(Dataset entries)
-- Opening Marker --

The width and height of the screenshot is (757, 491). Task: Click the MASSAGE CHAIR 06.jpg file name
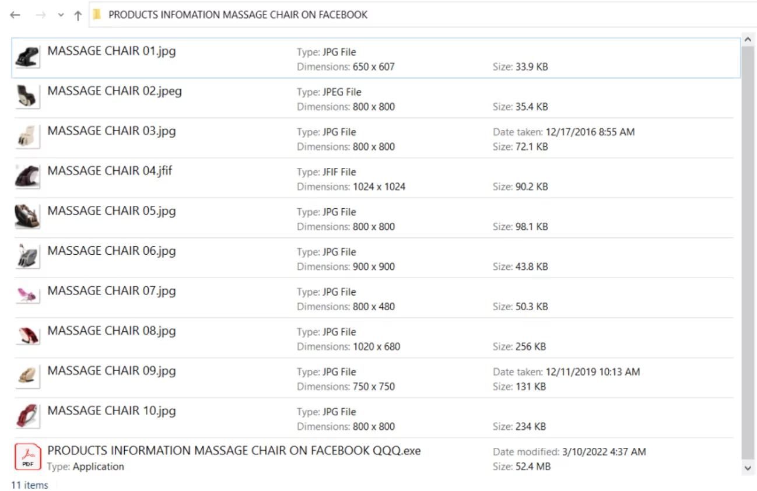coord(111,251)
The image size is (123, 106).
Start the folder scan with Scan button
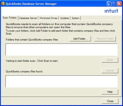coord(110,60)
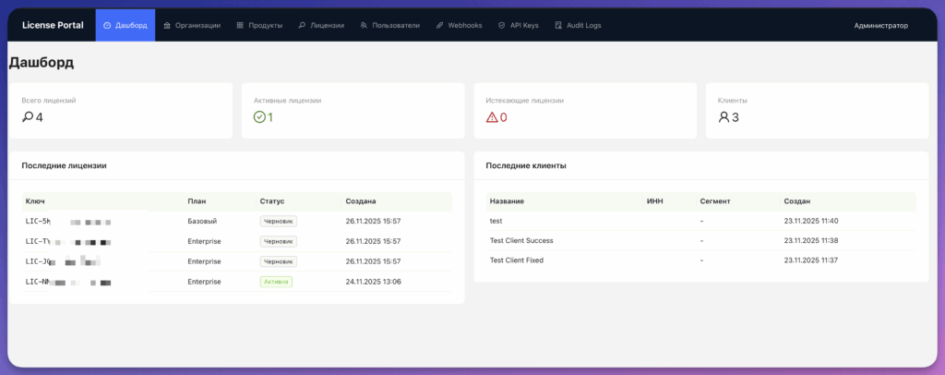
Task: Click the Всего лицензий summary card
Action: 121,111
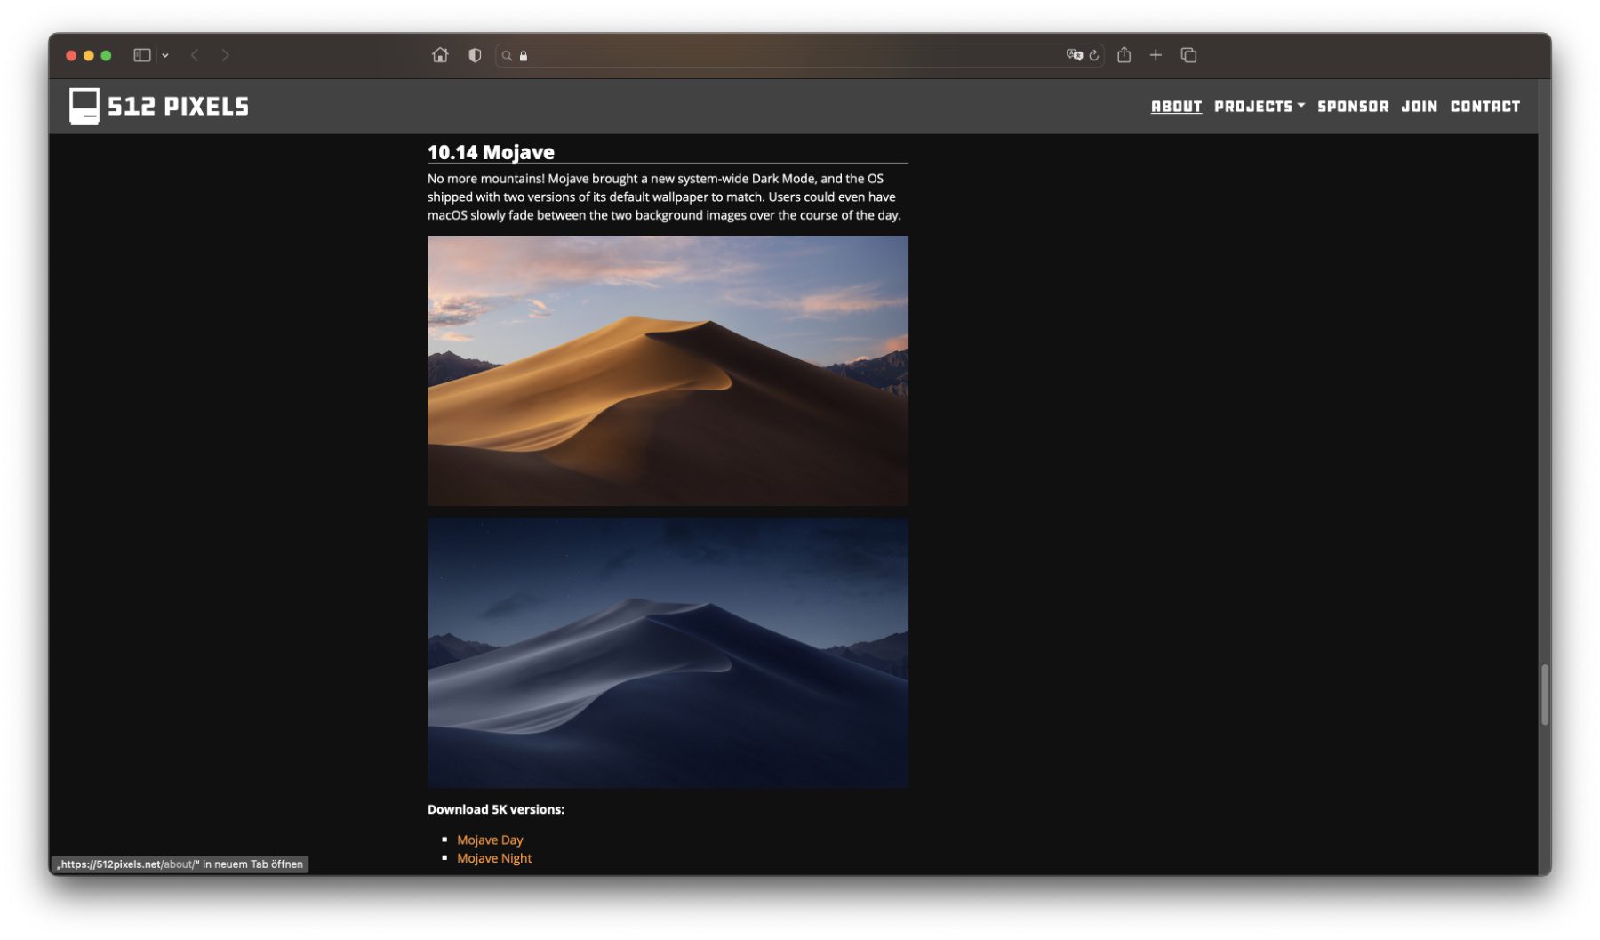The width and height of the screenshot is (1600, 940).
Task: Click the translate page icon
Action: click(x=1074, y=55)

-- Closing Marker --
-- Opening Marker --

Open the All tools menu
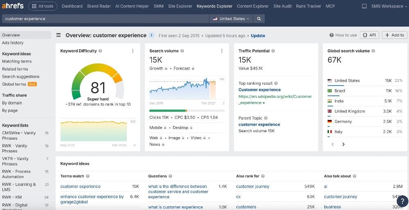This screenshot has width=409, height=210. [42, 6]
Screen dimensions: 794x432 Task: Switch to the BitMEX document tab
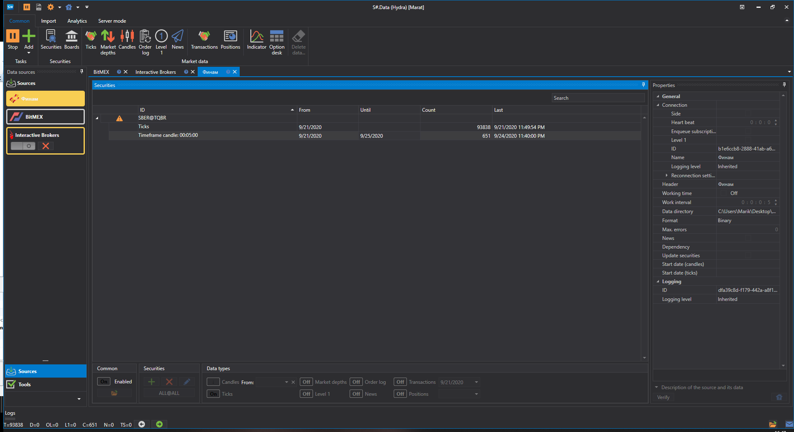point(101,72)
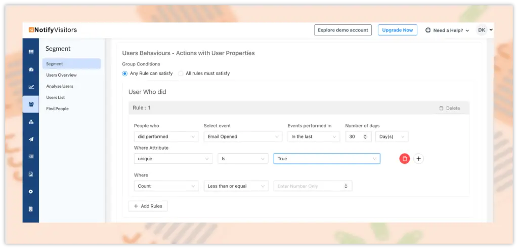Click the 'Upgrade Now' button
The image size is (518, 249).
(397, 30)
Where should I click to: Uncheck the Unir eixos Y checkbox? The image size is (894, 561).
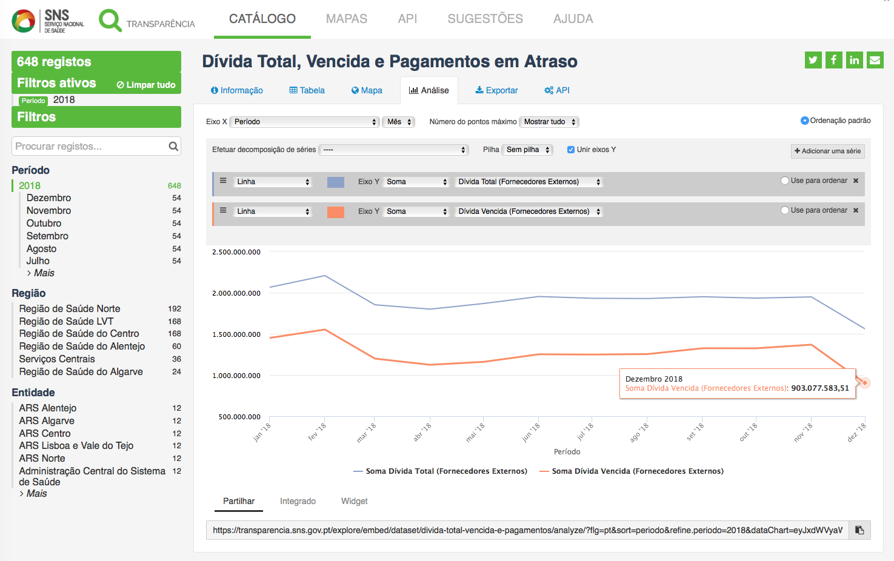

-- Closing Marker --

WHAT IS REQUIRED
What you write out is the stretch of entries from the line containing "Open the All tools menu" to the line containing "Where should I", word for word, with both end lines and no pictures.

EXERCISE ANSWER
Open the All tools menu
This screenshot has width=409, height=210. [42, 6]
Screen dimensions: 794x432 Task: Switch to the BitMEX document tab
point(101,72)
Click the 'Upgrade Now' button
The image size is (518, 249).
(397, 30)
Where should I click to: Uncheck the Unir eixos Y checkbox? The image size is (894, 561).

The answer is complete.